For Consumer

Virus Profile: Generic PWS.gn

Threat Search
Print
   
Virus Profile information details
Risk Assessment: Home Low | Corporate Low
Date Discovered: 2/28/2010
Date Added: 2/28/2010
Origin: Unknown
Length: Varies
Type: Trojan
Subtype: Password Stealer
DAT Required: 5906
Removal Instructions
   
 
 
   

Description

This is a Trojan detection. Unlike viruses, trojans do not self-replicate. They are spread manually, often under the premise that they are beneficial or wanted. The most common installation methods involve system or security exploitation, and unsuspecting users manually executing unknown programs. Distribution channels include email, malicious or hacked web pages, Internet Relay Chat (IRC), peer-to-peer networks, etc.

Aliases -

Microsoft - Worm:Win32/Taterf.gen!E
Quickheal - TrojanGameThief.Magania.cysk
Kaspersky - Trojan-GameThief.Win32.Magania.cysk
Symantec - W32.Gammima.AG

Indication of Infection

These symptoms of this detection are the files and registry referenced in the characteristics section.

Methods of Infection


Trojans do not self-replicate. They are spread manually, often under the premise that the executable is something beneficial. Distribution channels include IRC, peer-to-peer networks, newsgroup postings, e-mail, etc.
   

Virus Characteristics

Generic PWS.GN” is a Trojan that spreads by copying itself to removable drives in order to steal login and account details for popular online games.

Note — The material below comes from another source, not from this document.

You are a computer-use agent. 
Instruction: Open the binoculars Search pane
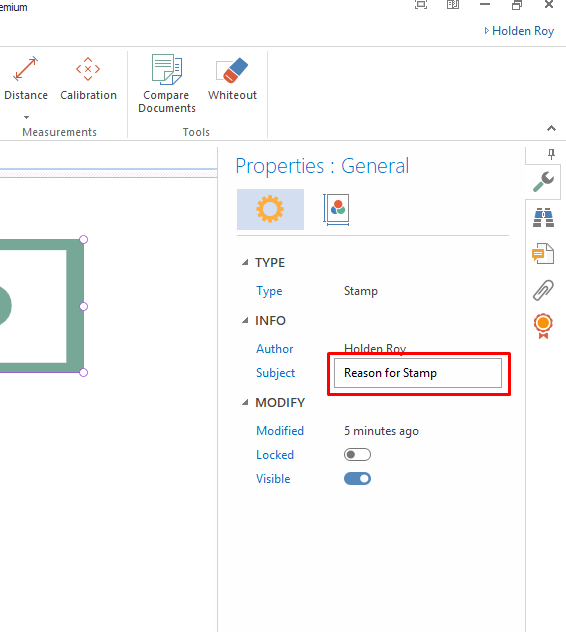543,218
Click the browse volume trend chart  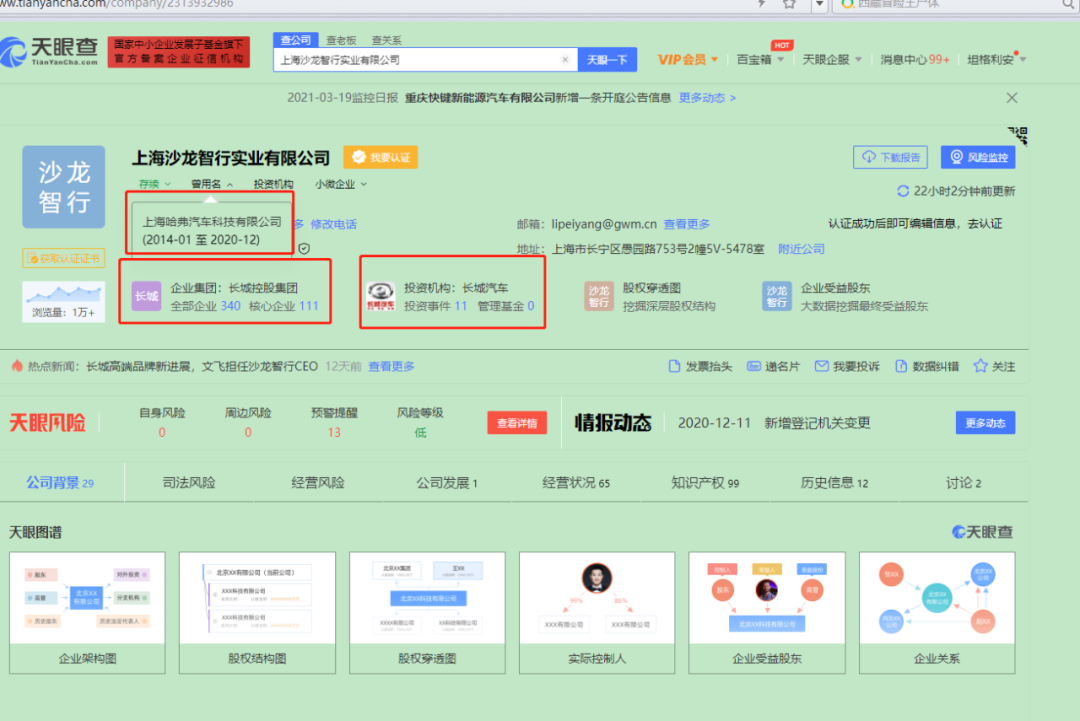(63, 293)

Upon execution the Trojan tries to connect the below URL through remote port 53

www.yah[Removed]3.com

The Trojan copies of itself into the below location

  • %Temp%\4tddfwq0.dll
  • %Temp%\xvassdf.exe
  • %Systemdrive%\dsb0.exe
  • : [RemovableDrive]\dsb0.exe
  • : [RemovableDrive]\autorun.inf
  • %Systemdrive%\autorun.inf

And drops an autorun.inf file into the root of all removable drives and mapped drives in an attempt to autorun an executable when the drive is accessed.

The file "AutoRun.inf" is pointing to the malware binary executable, when the removable or networked drive is accessed from a machine supporting the Autorun feature, the malware is launched automatically.

The autorun.inf is configured to launch the Trojan file via the following command syntax.

[AutoRun]
open=dsb0.exe
shell\open\Command=dsb0.exe

The following registry values have been added to the system.

HKEY_USERS\S-1-5-[Varies]\Software\Microsoft\Windows\CurrentVersion\Run\54dfsger: " %Temp% \xvassdf.exe"

The above mentioned registry ensures that, the Trojan registers run entry with the compromised system and execute itself upon every boot.

The following registry values have been modified to the system

HKEY_LOCAL_MACHINE\SOFTWARE\Microsoft\Windows\CurrentVersion\Explorer\Advanced\Folder\Hidden\SHOWALL\
CheckedValue: 0x00000001
CheckedValue: 0x00000000

HKEY_USERS\S-1-5-[Varies]\Software\Microsoft\Windows\CurrentVersion\Explorer\Advanced\
Hidden: 0x00000001
Hidden: 0x00000002

HKEY_USERS\S-1-5-[Varies]\Software\Microsoft\Windows\CurrentVersion\Explorer\Advanced\
ShowSuperHidden: 0x00000001
ShowSuperHidden: 0x00000000

The above mentioned registry ensures that, the Trojan hides’ files.

   

All Users:
Use current engine and DAT files for detection and removal.

Modifications made to the system Registry and/or INI files for the purposes of hooking system startup, will be successfully removed if cleaning with the recommended engine and DAT combination (or higher).